(Data for this task)

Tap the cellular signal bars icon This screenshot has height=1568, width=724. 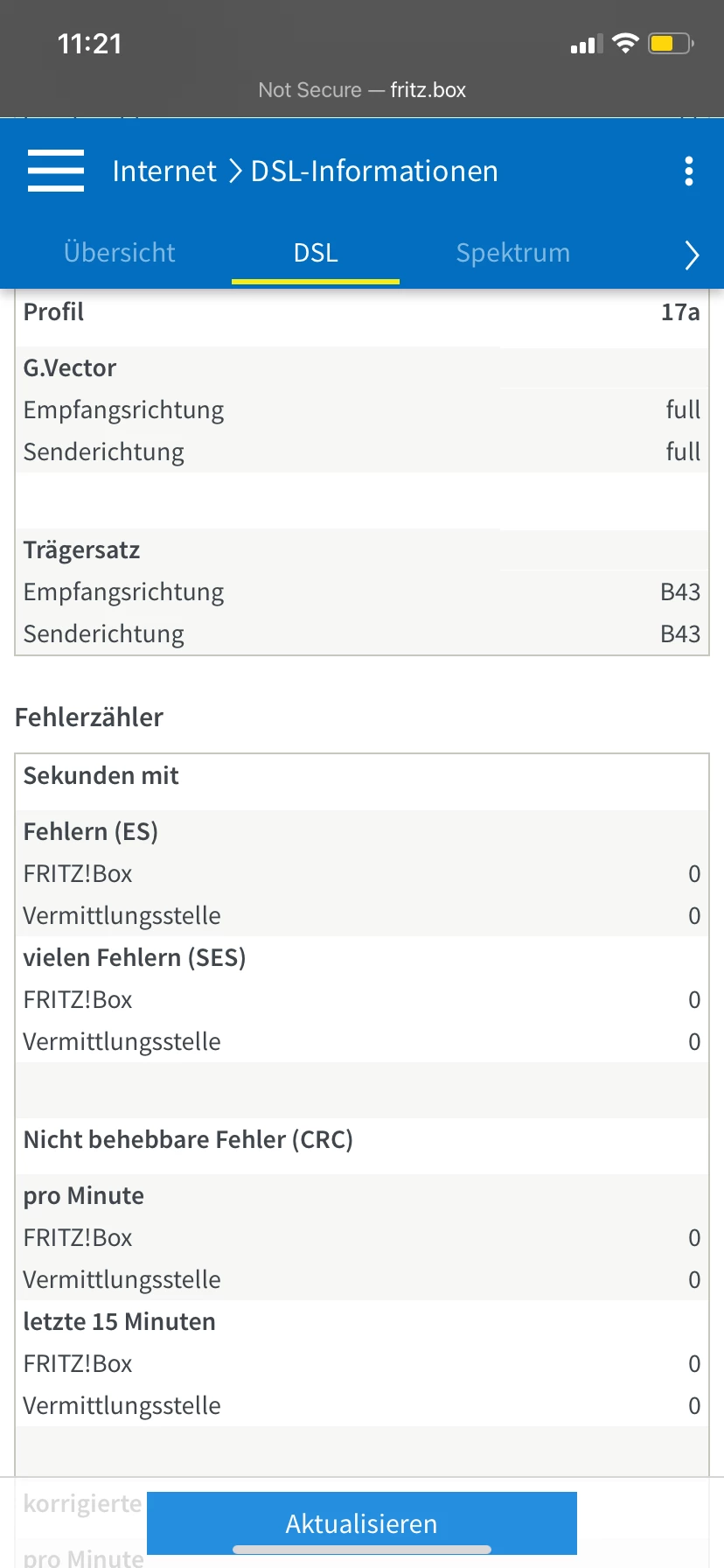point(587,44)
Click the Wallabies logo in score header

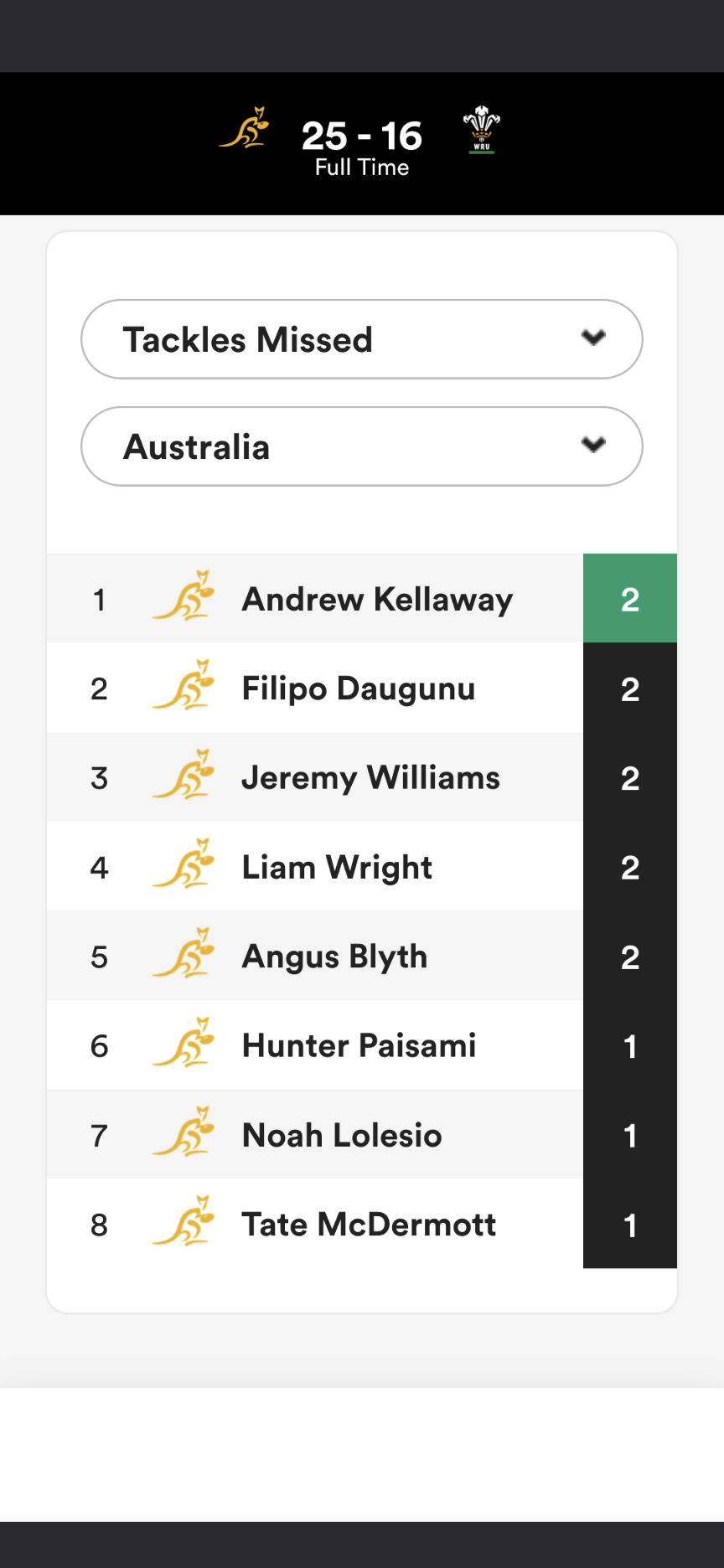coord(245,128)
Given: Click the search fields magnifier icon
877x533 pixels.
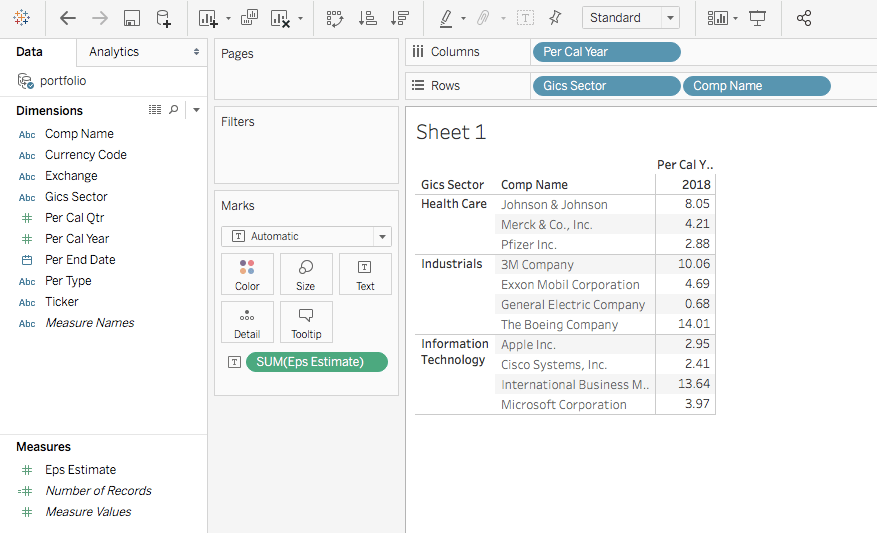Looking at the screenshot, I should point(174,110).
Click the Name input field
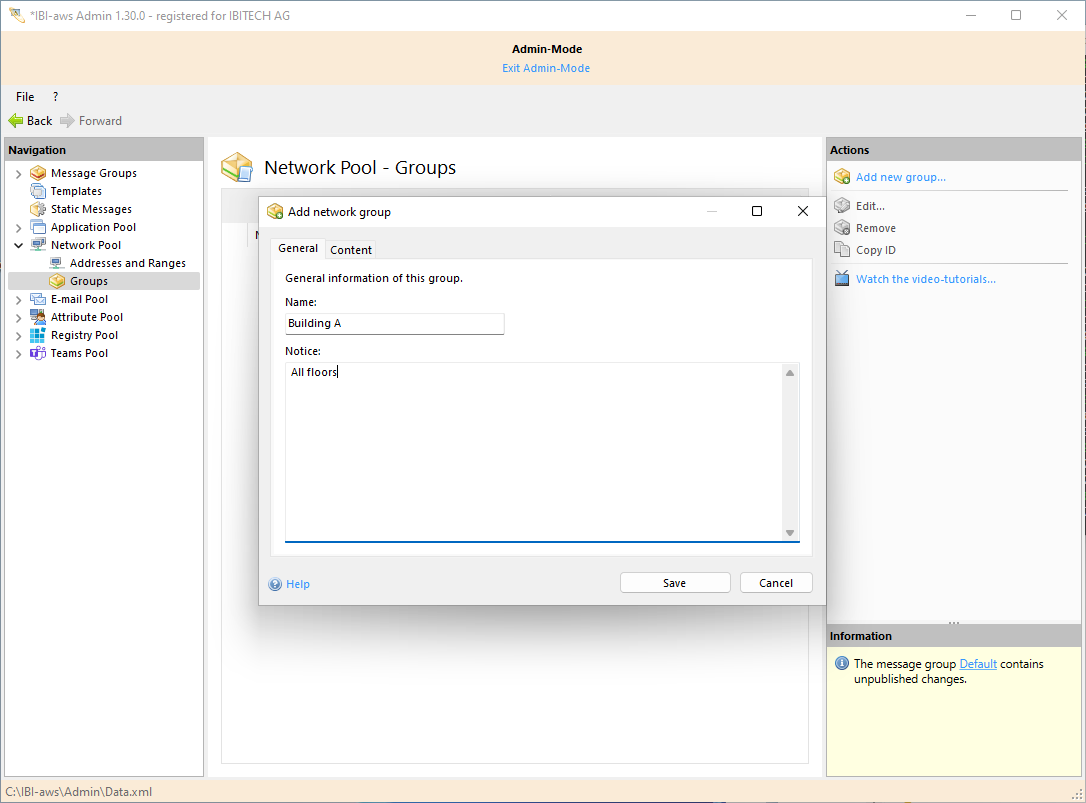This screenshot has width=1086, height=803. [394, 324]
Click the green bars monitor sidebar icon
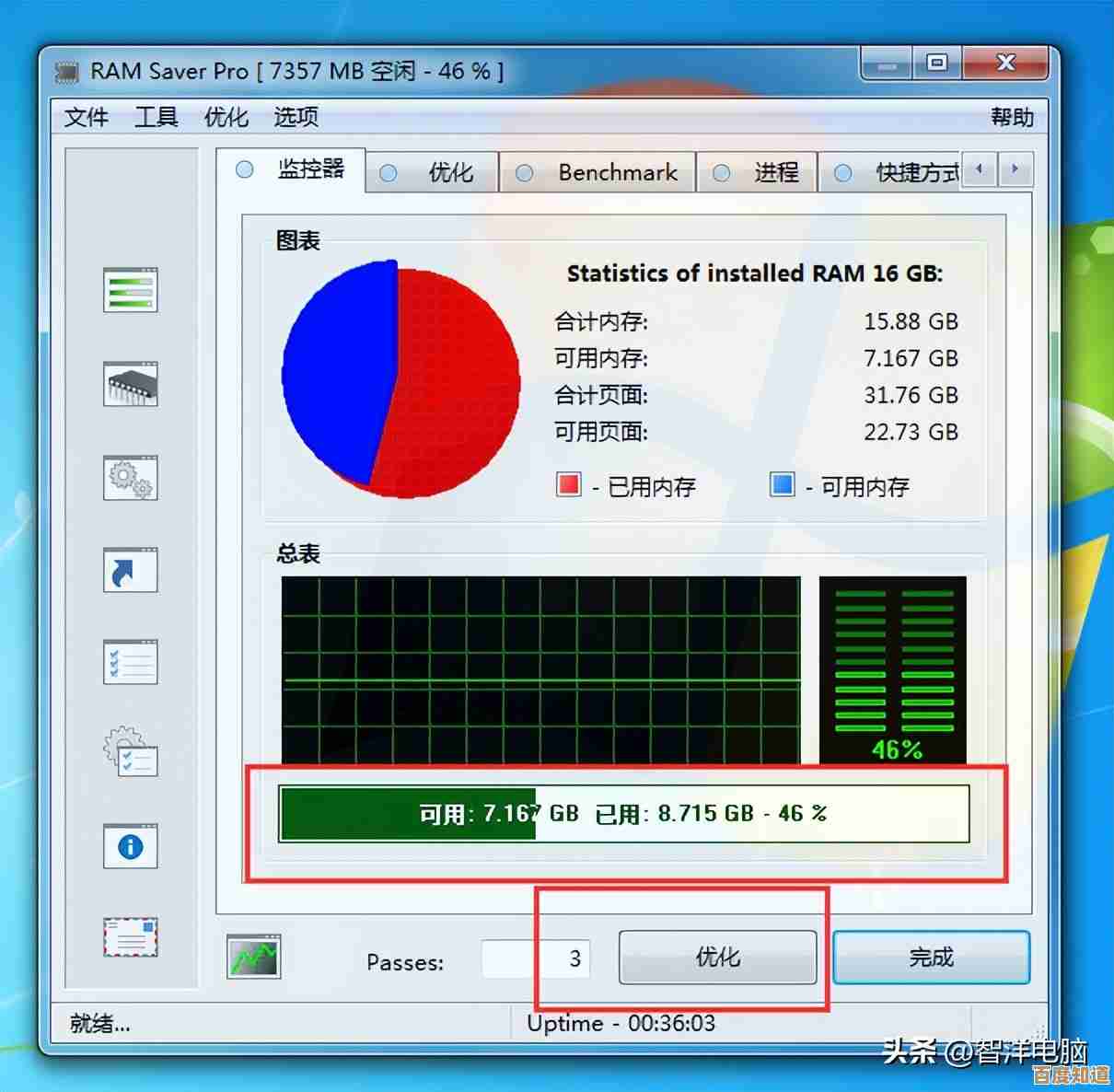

(End Data for this task)

#### Exercise objective:
Begin with the line that contains "Click the Name input field" and repeat every line through the end of the data, exactly and only those lines, leaving out the pictures.

#### Your response:
Click the Name input field
This screenshot has width=1086, height=803. [394, 324]
Click the green bars monitor sidebar icon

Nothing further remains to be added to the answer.